Magic Wood topos behind paywall, WTF!?

16 days ago

As Magic Woods was turned into .premium, there were some people who were surprised and some even got angry about the change. We decided to write an explanation, so that the reasons and the advantages would become clear for people and there wouldn’t be so much disinformation around the issue.

The post might seem long and it might intimidate you, we still urge you to read it through.

The quality of Community topo

There’s usually some kind of Community topo available for almost every crag. Its quality varies. Sometimes it’s almost as good as the Premium, but usually it’s just doesn’t come even close.

Usually the names of the routes are punched in with the highest percentage. That’s pretty obvious, because many people use 27 Crags as a log for their climbs.

Starting from the route names, things start to go downhill pretty fast. Let’s take the latest Premium topo from Magic Woods.

Case: Magic Wood

So, as said. Usually the percentage of route names in 27 Crags in a certain crag is pretty high. People punch in the name of the route and add it to the database. Unfortunately people don’t get the route name that correct when they hear it from their friend or just mistype the route name. 

Let’s take “Boulder-Fieber” for example. That’s the original name of the problem, but it can be found with names “Boca Chancla”. Maybe that’s how the Spanish people think how the route name is written when a German pronounces it? Maybe not. Anyhow, the route has also other aliases like “Bugatsanga” and “Papa Jango”. I’ve also heard (or seen) a name “Baba Django”. So, one route exists with five different names… Not good.

## [Instructions]
A - According to the post about the Magic Wood topos, what is the original name of the problem that also appears as "Boca Chancla"?
B - Write the next few paragraphs of the post about the Magic Wood topos, picking up after its final sentence.

## [Given data]
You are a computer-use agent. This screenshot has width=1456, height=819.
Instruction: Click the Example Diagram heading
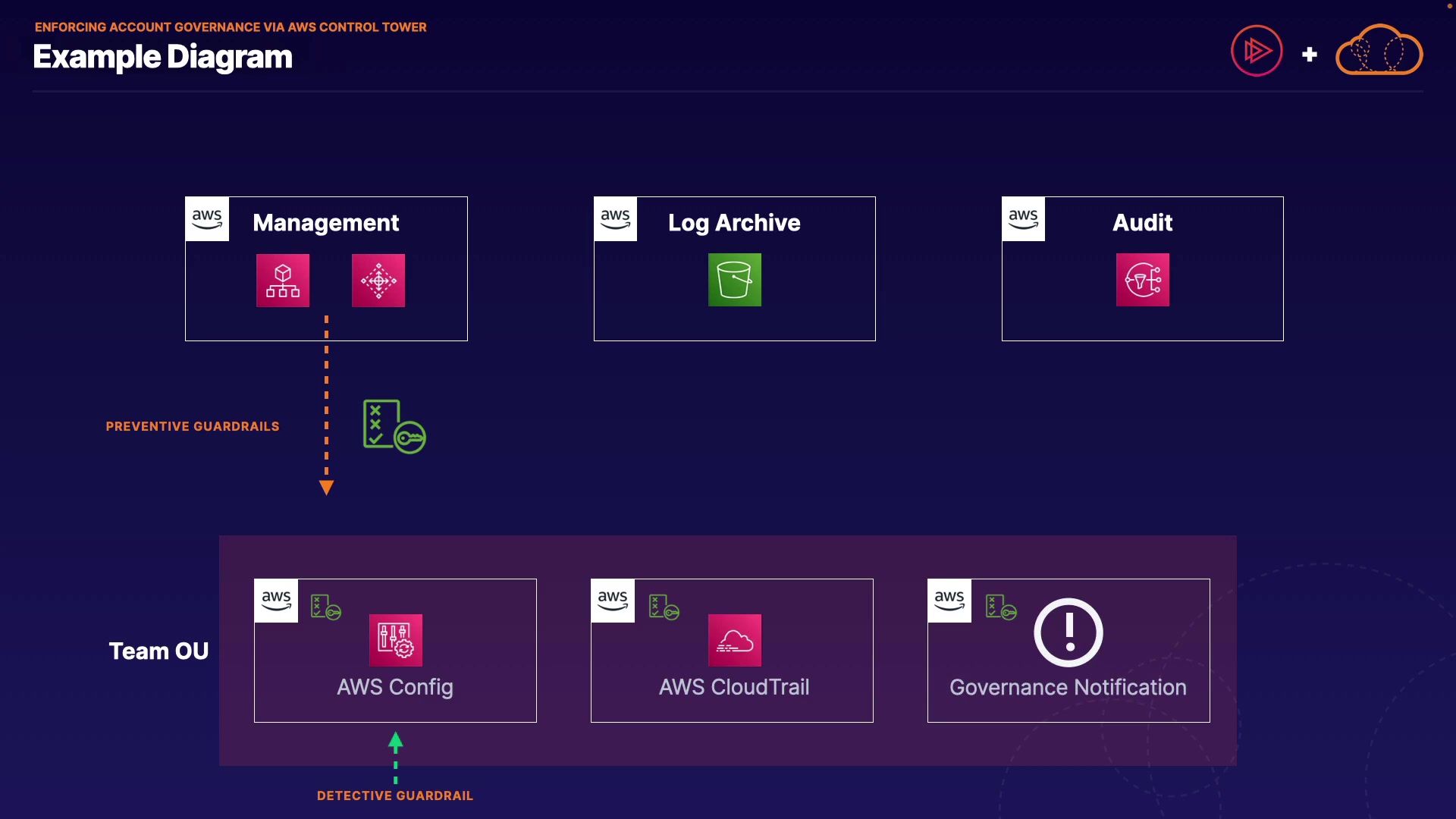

## [Responses to the tasks]
A - Boulder-Fieber

B -
Before starting the Premium topo process in Magic Wood, there were 749 problems logged into the database of which 150 were duplicates (as mentioned before). So there were about 600 unique problems. After merging, sorting, removing unnamed the real count is around 1000 problems. So the community got approx. 60% of the problems right. Not bad?

So, how about pictures for the problems and the boulders itself? Percentages start plummeting. There were 50 rocks marked and around 90 pictures. But in reality there were 380 boulders and 600 pictures. So the community topo got 13% of the rocks and 15% of the pictures covered. I wouldn’t call that a complete topo…

So the community topo got 13% of the rocks and 15% of the pictures covered. I wouldn’t call that a complete topo…

But when it comes to the locations of boulders, things get really messy. Even though the GPS is far from accurate in Magic Woods, one can try to estimate the location of the boulder pretty decently. Out of those 50 marked boulders, the location was very accurate on 2 boulders (0.5%) and at the same ballpark 10 boulders (2.6%).

Information added by community vs. .premium in Magic Wood

So this is the topo Community accomplished in the 10 years existance of 27 Crags. And that’s the reason why there are Premium crags. Someone has gone through all the boulders, all the locations, all the lines and tried to make sure that the information is as accurate as possible.

Price of 27 Crags .premium

One really common misconception is that you are forced to pay monthly recurringly. You don’t! If you want to have access for all the topos (premium + offline) you pay 5 eur and you get the access for a month. That’s it. No strings attached. You can cancel your subscription any time you want.

If you want to use the topos for 3 months, it’s roughly 4 eur/month. Indoor bouldering in Europe is around 10-12eur. You can use 27 Crags for three months with a single entrance to a climbing gym! And if you buy a single monthly pass to a climbing gym, you can use 27 Crags with that money for TWO YEARS!

And if you are wondering whether the yearly subscription for 27 Crags is expensive, let’s compare that to the topo books. So, one year is 37eur. One topo guide is usually around 30 eur. If you go to Fontainebleau, you’ll usually buy first one topo (the wrong one). Then you buy maybe 5+6 or 7+8. But in the end you end up having both and maybe some topo with pictures of the rocks to get you orientated, That becomes easily 4 different guidebooks (= 120eur). 

50% of the subscription payments go straight to the topo makers!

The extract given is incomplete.